In the 20th Century, James Joyce wrote two novels, Ulysses and Finnegans Wake, two of the most important cultural products of the century, and both amongst other things reflect an interest in Vico. Ulysses is the Latin name of Homer’s hero Odysseus, from The Odyssey. There are various ways in which the text refers to Vico, and Finnegans Wake does so even more. The title itself refers to the mourning and celebration (a wake is the party after a funeral) of an Irish hero. For Vico, Homer records early history in mythical form through the stories of heroes, From page one, Joyce inserts 100 letter words suggestive of explosive sound, and this is one way in which Joyce engaged with Vico, who thought the earliest humans interpreted thunder in primeval floods as speech of the gods.
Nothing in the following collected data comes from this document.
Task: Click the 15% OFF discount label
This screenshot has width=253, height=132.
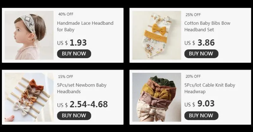Action: [66, 77]
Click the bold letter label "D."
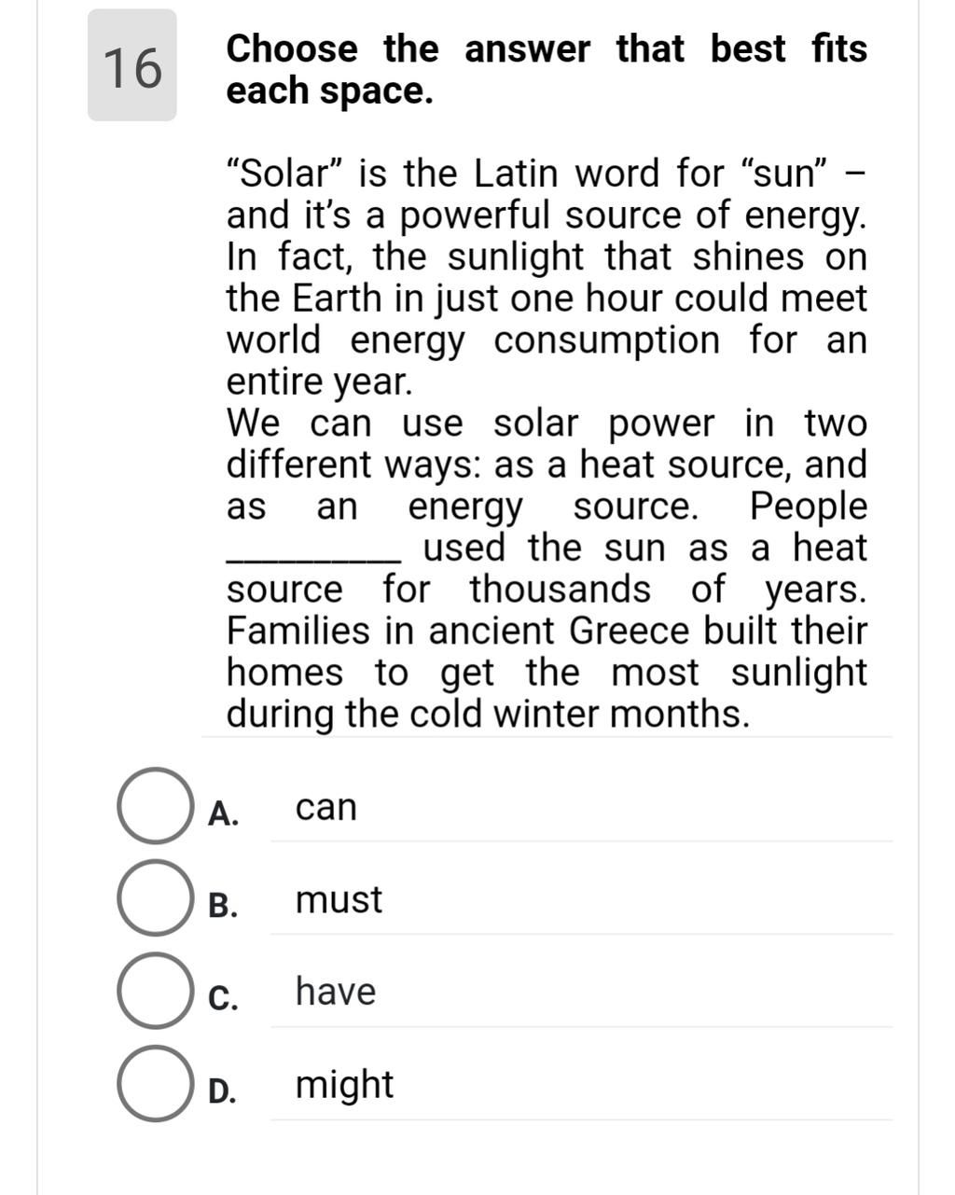The width and height of the screenshot is (955, 1195). click(x=222, y=1091)
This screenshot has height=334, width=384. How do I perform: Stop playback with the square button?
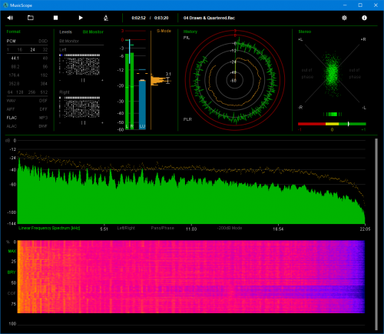pyautogui.click(x=55, y=18)
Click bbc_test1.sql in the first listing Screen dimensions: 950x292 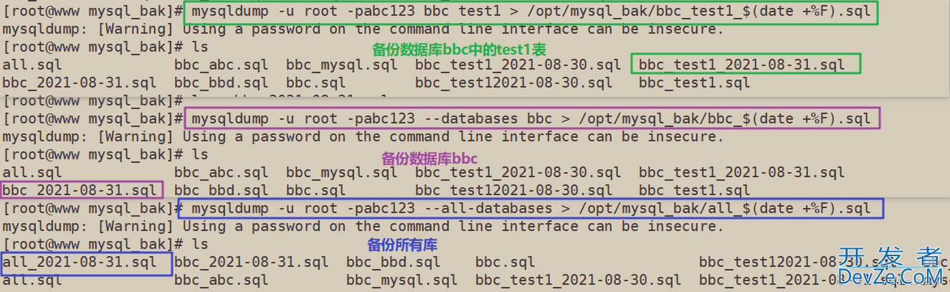click(695, 83)
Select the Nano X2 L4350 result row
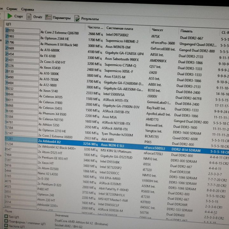Viewport: 229px width, 229px height. coord(48,174)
Vico consigned the literary to the the time of myth, at least for literature at its most significant for the philosophy of history. Joyce suggests a way in which literature remains constantly philosophically significant. Through his ‘thunder words’ and through the vast mixture of mythical, historical, literary and linguistic references, Joyce suggests that we can read Vico as a guide to all history. Joyce uses the stages of history in Vico, and also the circularity. The last sentence of Finnegans Wake leads back to the first sentence. If history is circular, as Vico suggests than the mythical-literary stage is always coming back. We don’t need to accept the myth of circularity, what Joyce suggests is the constant repetition of the use of words and language to shape experience of the world. Since we live in a world of language, the strong focus in Finnegans Wake on linguistic possibilities is showing us something about how we experience the world. That experience always has myth, literature and repetition even though we not always focused on those aspects. Without those aspects there would not be any other form of language or experience. Vico’s account of the earliest human history becomes an account of all history, and Joyce shows how this is possible.